Stored items:
---

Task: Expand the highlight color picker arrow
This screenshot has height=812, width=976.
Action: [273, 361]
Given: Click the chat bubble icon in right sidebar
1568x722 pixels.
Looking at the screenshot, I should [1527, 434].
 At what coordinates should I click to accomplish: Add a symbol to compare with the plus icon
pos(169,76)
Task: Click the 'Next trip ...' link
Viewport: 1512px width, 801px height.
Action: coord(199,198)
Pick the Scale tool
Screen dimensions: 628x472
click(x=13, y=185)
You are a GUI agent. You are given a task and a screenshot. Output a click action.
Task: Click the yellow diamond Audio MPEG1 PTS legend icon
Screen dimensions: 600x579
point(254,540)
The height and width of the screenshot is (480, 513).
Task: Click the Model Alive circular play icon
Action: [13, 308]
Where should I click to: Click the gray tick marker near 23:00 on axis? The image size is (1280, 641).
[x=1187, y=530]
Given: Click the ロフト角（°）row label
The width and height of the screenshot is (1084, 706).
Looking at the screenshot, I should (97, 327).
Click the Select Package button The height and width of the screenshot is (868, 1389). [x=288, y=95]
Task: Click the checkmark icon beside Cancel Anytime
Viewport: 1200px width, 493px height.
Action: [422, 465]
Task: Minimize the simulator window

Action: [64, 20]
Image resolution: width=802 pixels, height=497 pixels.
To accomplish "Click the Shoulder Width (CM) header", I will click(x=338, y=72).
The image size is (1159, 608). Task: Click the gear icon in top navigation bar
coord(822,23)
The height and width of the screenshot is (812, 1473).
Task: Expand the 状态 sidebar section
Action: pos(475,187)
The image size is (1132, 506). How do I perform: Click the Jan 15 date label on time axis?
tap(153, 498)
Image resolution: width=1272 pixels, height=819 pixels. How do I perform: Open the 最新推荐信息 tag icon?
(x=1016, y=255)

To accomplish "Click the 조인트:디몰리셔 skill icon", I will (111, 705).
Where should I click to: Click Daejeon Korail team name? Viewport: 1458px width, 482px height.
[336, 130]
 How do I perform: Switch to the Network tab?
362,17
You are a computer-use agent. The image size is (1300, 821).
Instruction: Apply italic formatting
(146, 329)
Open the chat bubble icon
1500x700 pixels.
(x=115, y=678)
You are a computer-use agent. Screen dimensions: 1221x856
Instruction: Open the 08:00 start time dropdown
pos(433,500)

---

What you should do: All lines in the records above that contain "bubble" are to be reported.

Written response:
Given: Click the chat bubble icon in right sidebar
Open the chat bubble icon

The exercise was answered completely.